━━━━━ Source data

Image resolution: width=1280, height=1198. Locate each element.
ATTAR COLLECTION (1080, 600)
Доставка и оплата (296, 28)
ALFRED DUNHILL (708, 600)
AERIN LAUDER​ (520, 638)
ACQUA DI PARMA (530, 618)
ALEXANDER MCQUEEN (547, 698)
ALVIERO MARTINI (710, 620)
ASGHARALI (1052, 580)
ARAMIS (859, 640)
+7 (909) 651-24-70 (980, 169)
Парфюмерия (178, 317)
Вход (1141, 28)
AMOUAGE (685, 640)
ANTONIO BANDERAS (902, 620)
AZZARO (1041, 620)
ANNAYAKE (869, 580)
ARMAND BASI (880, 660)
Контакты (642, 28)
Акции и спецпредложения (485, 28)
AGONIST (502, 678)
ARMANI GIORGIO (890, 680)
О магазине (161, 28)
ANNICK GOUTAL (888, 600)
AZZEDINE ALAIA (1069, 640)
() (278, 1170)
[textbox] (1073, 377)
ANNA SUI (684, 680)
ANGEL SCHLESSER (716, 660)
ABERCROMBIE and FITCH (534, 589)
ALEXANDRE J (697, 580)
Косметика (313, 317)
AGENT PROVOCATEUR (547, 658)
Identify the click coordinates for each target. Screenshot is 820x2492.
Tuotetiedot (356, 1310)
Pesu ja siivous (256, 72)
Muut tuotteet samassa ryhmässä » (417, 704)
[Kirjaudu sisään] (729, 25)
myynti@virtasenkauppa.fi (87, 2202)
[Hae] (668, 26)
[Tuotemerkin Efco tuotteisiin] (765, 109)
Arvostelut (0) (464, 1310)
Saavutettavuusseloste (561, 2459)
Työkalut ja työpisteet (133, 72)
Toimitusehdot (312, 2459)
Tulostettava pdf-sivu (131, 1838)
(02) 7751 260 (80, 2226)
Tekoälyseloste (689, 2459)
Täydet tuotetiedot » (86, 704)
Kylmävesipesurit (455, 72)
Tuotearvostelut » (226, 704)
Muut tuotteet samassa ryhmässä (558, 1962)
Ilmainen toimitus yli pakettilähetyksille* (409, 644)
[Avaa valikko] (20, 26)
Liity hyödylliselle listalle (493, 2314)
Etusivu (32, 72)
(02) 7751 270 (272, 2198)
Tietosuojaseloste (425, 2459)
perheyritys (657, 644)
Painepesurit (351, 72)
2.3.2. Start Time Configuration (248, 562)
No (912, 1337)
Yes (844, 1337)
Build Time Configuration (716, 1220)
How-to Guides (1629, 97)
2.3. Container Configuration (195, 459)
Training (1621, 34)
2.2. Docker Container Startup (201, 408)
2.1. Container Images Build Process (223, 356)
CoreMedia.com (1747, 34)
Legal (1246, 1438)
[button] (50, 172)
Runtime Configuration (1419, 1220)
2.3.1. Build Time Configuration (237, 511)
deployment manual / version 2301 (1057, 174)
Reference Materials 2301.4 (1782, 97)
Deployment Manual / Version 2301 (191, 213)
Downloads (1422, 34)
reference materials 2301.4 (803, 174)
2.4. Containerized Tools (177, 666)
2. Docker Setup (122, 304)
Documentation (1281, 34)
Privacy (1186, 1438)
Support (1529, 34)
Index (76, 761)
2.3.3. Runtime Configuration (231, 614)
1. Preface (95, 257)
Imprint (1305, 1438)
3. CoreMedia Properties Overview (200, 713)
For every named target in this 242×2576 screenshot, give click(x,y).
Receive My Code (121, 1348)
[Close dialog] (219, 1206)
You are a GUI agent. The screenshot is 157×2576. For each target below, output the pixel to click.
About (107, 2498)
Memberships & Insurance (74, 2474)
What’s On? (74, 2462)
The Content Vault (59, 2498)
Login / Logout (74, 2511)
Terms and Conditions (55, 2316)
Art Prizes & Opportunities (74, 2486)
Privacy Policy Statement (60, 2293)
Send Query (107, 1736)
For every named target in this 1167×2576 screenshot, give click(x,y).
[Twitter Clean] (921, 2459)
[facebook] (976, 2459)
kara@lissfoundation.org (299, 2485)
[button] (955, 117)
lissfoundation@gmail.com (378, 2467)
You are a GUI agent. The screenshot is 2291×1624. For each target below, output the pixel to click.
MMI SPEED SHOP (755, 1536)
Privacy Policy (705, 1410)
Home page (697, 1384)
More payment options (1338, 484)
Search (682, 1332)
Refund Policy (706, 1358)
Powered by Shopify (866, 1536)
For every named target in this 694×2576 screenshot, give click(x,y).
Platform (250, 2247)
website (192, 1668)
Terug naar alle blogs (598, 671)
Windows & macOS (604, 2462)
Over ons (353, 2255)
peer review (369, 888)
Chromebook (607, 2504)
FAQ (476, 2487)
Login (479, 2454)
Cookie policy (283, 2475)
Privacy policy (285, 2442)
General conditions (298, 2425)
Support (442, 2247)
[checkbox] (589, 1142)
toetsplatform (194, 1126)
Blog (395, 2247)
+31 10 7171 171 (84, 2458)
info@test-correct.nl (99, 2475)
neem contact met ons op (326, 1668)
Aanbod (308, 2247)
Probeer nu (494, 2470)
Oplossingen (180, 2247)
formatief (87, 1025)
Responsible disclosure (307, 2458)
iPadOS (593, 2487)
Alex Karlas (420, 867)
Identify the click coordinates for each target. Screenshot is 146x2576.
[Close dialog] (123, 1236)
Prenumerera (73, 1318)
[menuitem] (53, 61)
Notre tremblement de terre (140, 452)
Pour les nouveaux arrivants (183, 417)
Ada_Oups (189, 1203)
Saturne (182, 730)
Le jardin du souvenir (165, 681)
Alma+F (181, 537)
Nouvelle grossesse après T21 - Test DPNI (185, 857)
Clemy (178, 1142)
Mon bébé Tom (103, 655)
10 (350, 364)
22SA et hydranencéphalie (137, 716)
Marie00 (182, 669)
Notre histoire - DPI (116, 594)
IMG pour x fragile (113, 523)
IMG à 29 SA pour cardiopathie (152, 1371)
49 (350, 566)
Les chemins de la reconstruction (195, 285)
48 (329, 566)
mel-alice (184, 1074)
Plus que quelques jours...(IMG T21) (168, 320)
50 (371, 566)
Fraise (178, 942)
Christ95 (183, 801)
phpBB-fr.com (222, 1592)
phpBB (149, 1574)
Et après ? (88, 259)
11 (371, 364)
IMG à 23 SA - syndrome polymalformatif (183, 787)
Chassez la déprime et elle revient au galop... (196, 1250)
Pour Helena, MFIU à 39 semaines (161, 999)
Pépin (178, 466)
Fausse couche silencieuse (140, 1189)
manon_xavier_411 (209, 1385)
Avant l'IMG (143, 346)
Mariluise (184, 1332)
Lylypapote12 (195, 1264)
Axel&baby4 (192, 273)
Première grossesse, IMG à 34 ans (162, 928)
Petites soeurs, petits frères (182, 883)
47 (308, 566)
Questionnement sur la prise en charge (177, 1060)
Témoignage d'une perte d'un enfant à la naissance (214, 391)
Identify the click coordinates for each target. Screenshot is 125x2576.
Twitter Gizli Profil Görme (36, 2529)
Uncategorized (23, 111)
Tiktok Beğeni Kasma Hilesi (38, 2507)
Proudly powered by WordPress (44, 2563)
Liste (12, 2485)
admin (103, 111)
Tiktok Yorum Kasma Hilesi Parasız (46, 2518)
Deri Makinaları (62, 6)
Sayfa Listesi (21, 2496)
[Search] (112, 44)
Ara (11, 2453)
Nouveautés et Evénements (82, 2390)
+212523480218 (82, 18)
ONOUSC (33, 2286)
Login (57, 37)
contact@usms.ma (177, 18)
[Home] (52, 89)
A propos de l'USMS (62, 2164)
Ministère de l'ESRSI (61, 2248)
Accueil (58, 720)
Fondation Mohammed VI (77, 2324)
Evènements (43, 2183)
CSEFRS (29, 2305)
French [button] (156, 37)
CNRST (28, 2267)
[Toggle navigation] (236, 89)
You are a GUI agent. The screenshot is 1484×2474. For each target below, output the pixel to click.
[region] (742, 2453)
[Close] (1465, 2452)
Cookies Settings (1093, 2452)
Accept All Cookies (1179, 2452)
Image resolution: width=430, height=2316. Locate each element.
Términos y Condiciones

━━━━━━━━━━

■ **Assignment**
Using the records above, output exactly the lines from the first through the line that contains "AGONIST (502, 678)", with both of those included.

■ **Response area**
Image resolution: width=1280, height=1198. Locate each element.
ATTAR COLLECTION (1080, 600)
Доставка и оплата (296, 28)
ALFRED DUNHILL (708, 600)
AERIN LAUDER​ (520, 638)
ACQUA DI PARMA (530, 618)
ALEXANDER MCQUEEN (547, 698)
ALVIERO MARTINI (710, 620)
ASGHARALI (1052, 580)
ARAMIS (859, 640)
+7 (909) 651-24-70 (980, 169)
Парфюмерия (178, 317)
Вход (1141, 28)
AMOUAGE (685, 640)
ANTONIO BANDERAS (902, 620)
AZZARO (1041, 620)
ANNAYAKE (869, 580)
ARMAND BASI (880, 660)
Контакты (642, 28)
Акции и спецпредложения (485, 28)
AGONIST (502, 678)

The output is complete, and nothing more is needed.